Running Presto Queries
In this recent blog published by Several Nines, the author discusses Presto’s architecture and takes a look at how to set up a basic presto environment using a Docker server from the tar file.
MinIO gains traction as alt. for S3 for on-prem deployments
This Datanami article looks at the demise of Hadoop and the impact that it’s had on object storage vendors, particularly MinIO who saw a gap in on-premises object storage.

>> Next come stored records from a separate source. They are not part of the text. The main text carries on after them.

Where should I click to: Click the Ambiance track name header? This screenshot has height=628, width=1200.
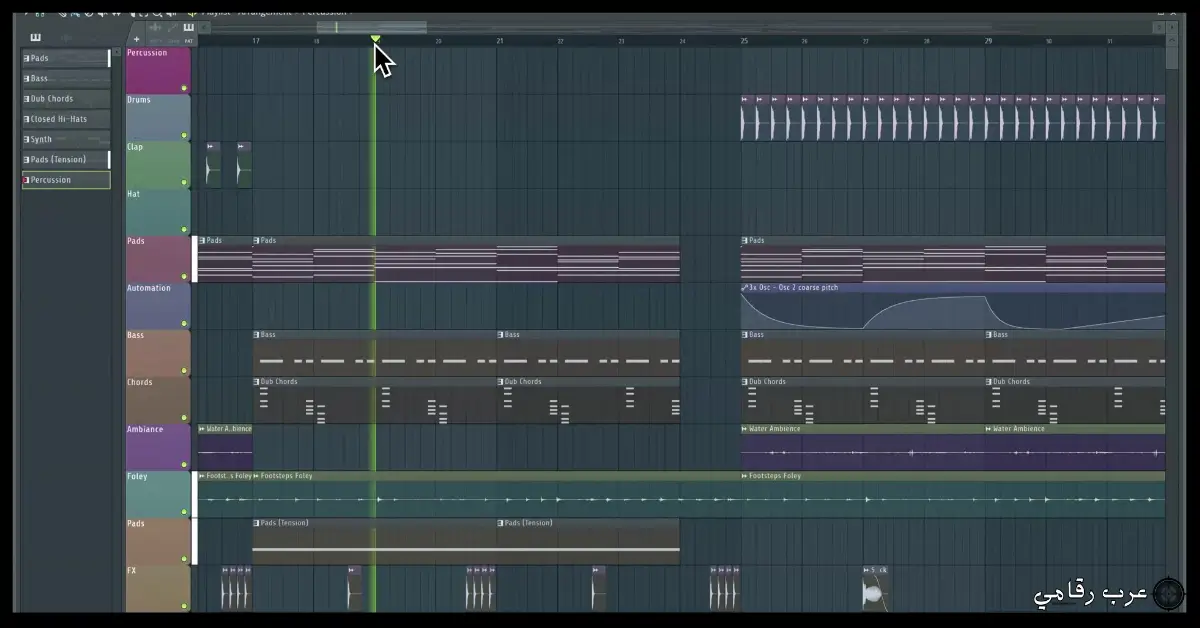(147, 428)
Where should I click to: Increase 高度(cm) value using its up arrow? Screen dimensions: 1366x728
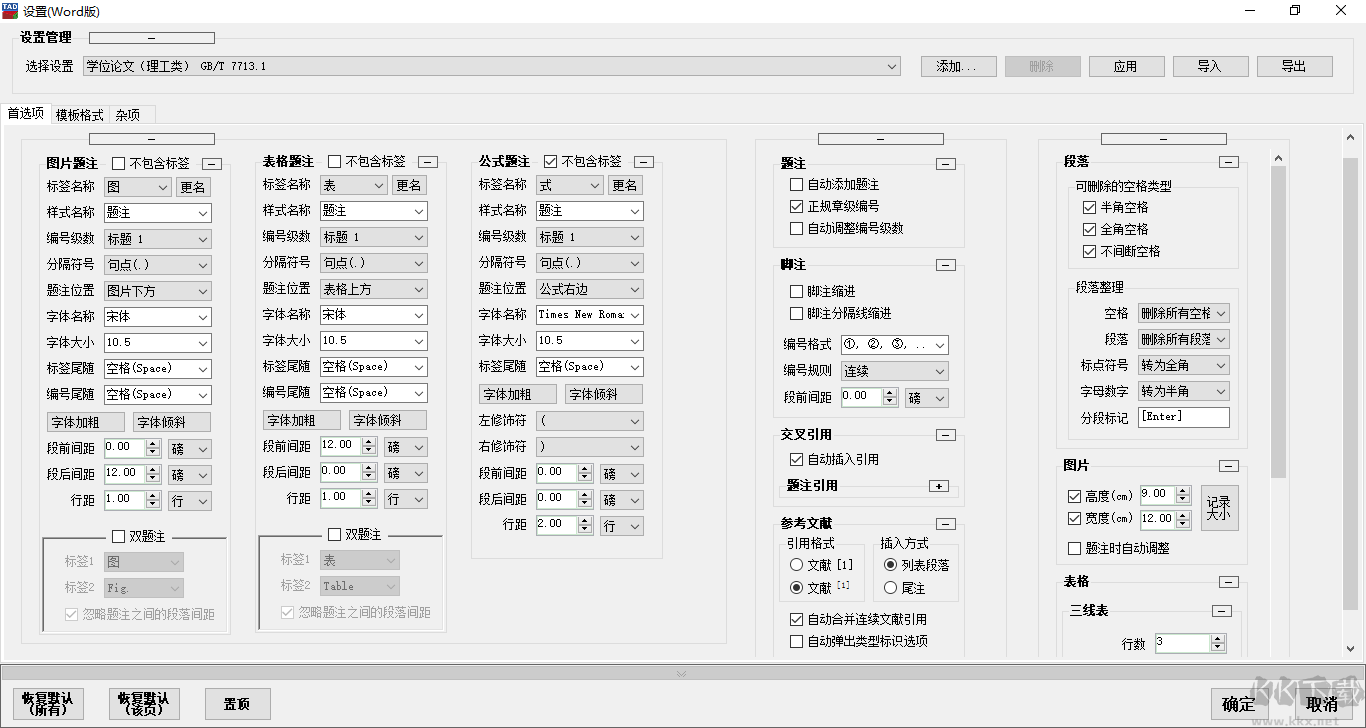coord(1184,489)
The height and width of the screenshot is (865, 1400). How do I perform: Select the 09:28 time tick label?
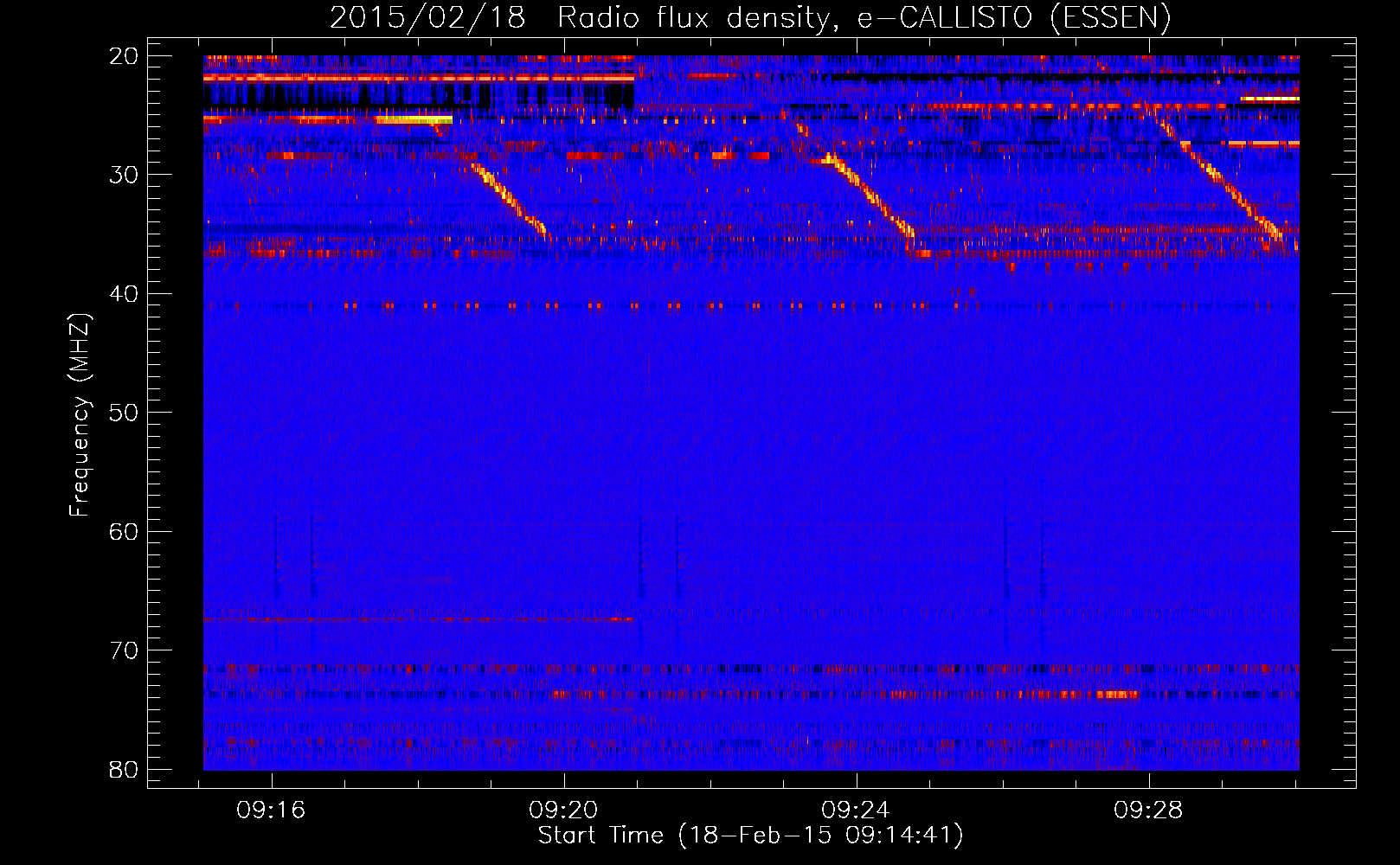[1148, 811]
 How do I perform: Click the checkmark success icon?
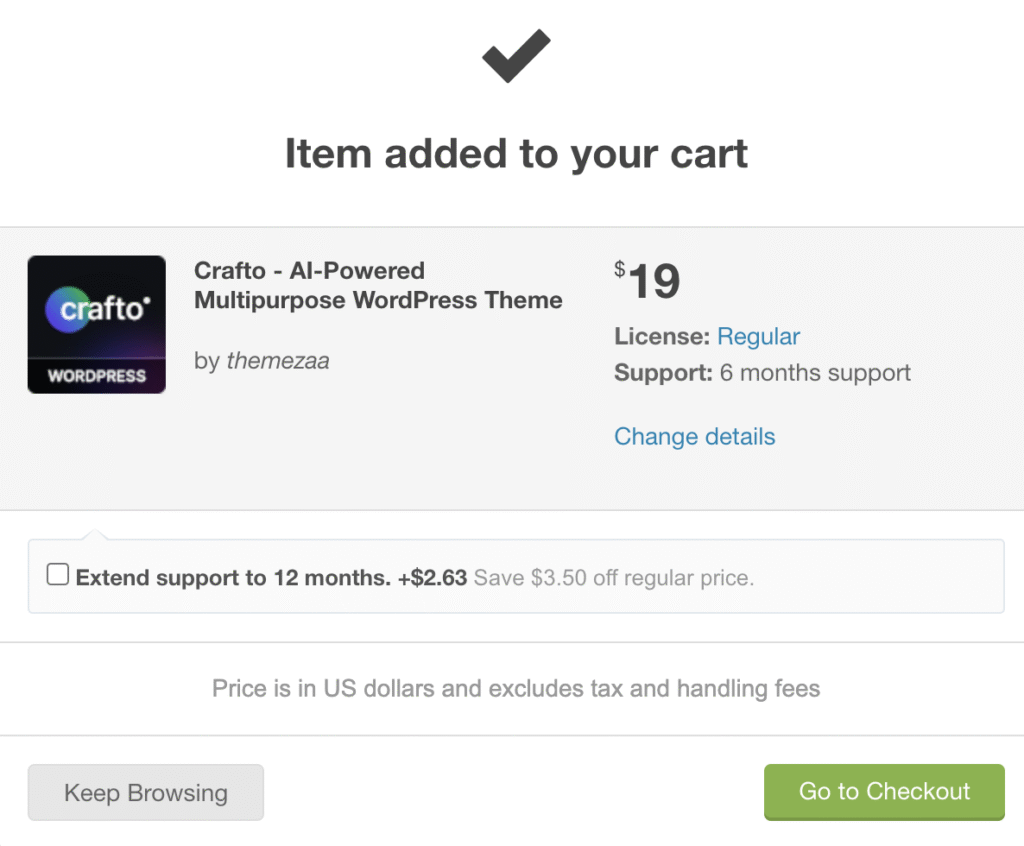[x=516, y=56]
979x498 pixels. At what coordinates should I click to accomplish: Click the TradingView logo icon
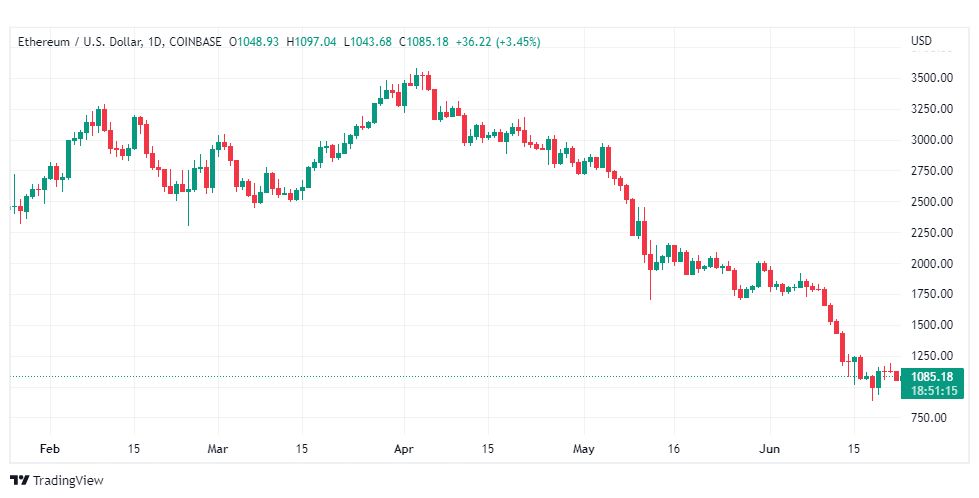[20, 481]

Presto Releases & New Features
We recently announced the general availability of Starburst Enterprise Presto 312e. The main features we’ve added include the following:
- Google Cloud Platform: Including Cloud Storage, Kubernetes Service, and Dataproc
- Kubernetes: Support for Presto on Kubernetes environments
- Data Source Connectivity: Including parallel Teradata connector, MapR connector, and support for Azure Data Lake Storage Gen2
- Presto Core: Including performance and security features
UNNEST performance improvements
The execution plans for queries with a
CROSS JOIN UNNEST clause contain an Unnest Operator. The previous implementation of Unnest Operator performed a deep copy on all input blocks to generate output blocks. This caused high CPU consumption and memory allocation for the operator, and impacted the performance of such queries. This post explores how this is solved to achieve ~10x gain in CPU time and 3x~5x gain in memory allocation.
Google Sheets connector was recently merged
This doc looks at the recent release of the Google Sheets connector, which allows for reading spreadsheets as tables in Presto.